A maximum likelihood phylogenetic tree after 1000 bootstrap cycles was constructed for Sub3 (KDB23788.1), Sub6 (KDB24326.1) and transcription elongation factor 1-α (TEF1-α) and compared with an ITS-based phylogenetic tree. TiCI12, TiCI14 and D15P135 all cluster together in Sub3- and Sub6-based phylogenetic trees, similar to that of the ITS-based tree (Fig. 3). However, phylogenetic analysis with TEF1-α offered low diversity that could not distinguish among different members of T. interdigitale/T. mentagrophytes species complex, possibly due to only one identified SAP each in T. interdigitale M8436 and T. mentagrophytes D15P127 genomes when compared to T. interdigitale MR816 strain, suggesting low frequency of SAPs in housekeeping genes. Multilocus phylogenetic analysis earlier had also shown that although topologies of ITS and TEF1-α based trees were congruent, TEF1-α offers relative less diversity as compared to the ITS locus (Nenoff et al. 2019; Tang et al. 2021). It is hence provocative to propose that functionally important proteins (namely Sub3 and Sub6) offer higher diversity among amino acid sequences and may be considered in future multilocus studies for phylogenetic analysis and delineation of T. interdigitale/T. mentagrophytes species complex.

Fig. 3
figure 3

Maximum likelihood phylogenetic tree different for T. interdigitale/T. mentagrophytes. A maximum likelihood phylogenetic tree was constructed in MEGA (Kumar et al. 2018) after 1000 bootstrap cycles for A ITS locus, and protein sequences of B Sub3, C Sub6 and D TEF1-α. Only full length sequences were used for in the construction of maximum likelihood phylogenetic trees. As only a partial sequence of TEF1-α of D15P152 was identified (possibly due to the low coverage of this genome), it is not included in the TEF1-α-based phylogenetic tree in (D). T. interdigitale/T. mentagrophytes species included in the analysis are as listed in Table 3. The T. mentagrophytes genotype VIII reference strain (GenBank Accession number: MH517560.1), as reported by Nenoff et al. (2019) is included and indicated as Type VIII in the ITS tree in (A)

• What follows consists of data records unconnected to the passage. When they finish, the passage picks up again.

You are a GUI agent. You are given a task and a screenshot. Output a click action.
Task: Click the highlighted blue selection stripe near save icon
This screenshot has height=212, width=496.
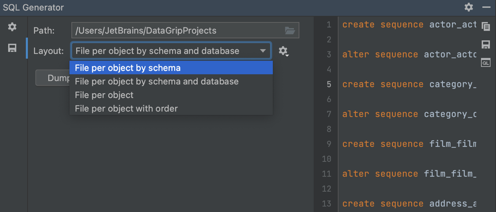(x=27, y=48)
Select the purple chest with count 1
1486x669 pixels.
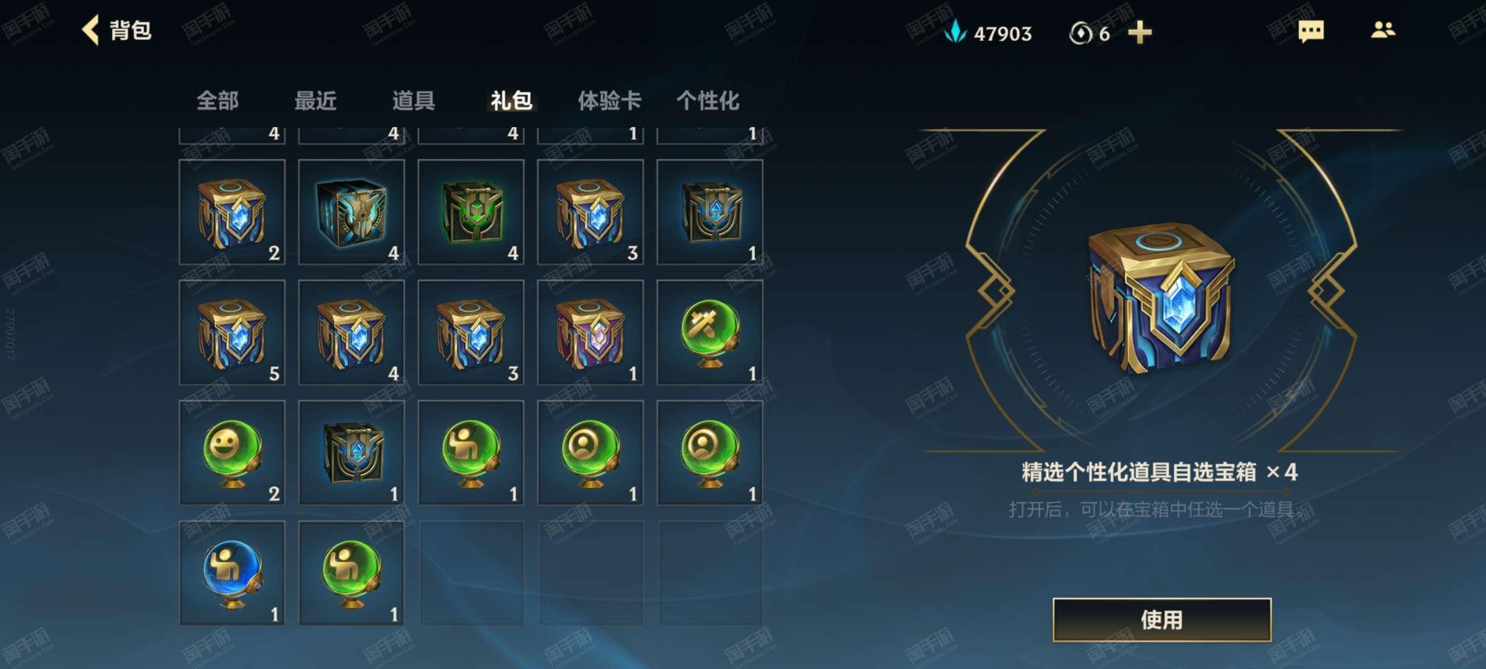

In conclusion, the overall architecture of the genomes of T. indotineae UCMS-IGIB-CI12 and T. indotineae UCMS-IGIB-CI14 from India were found to be similar to that of the RefSeq T. interdigitale MR816 strain with no major difference in the predicted gene families involved in virulence and/or infection. However, key members of proteases and lipases of TiCI12 and TiCI14 exhibited a higher frequency of SAPs. Phylogenetic analysis with Sub3 and Sub6 subtilases reveals a clustering of strains that was similar to that in ITS-based trees, and further analysis will help in their consideration in multilocus phylogenetic analysis in future. TiCI12 and TiCI14 harbor an Ala448Thr mutation in erg1 but exhibit a variable response to terbinafine. The whole genome sequences of clinical isolates provided in this report can serve as a key reference point for a thorough and detailed investigation of clinical strains originating from different parts of the world and in devising disease management policies towards emerging resistance cases in India.

Accession numbers

The sequence of the internal transcribed spacer regions 1–2 of 18S rRNA of Trichophyton indotineae UCMS-IGIB-CI12 and Trichophyton indotineae UCMS-IGIB-CI14 were deposited in GenBank with Accession numbers MW600527 and MW600653, respectively. The whole genome project of T. indotineae UCMS-IGIB-CI12 and T. indotineae UCMS-IGIB-CI14 has been deposited into GenBank and are available under the accession numbers JAATJQ000000000.1 and JAAQVJ000000000.1 for TiCI12 and TiCI14, respectively.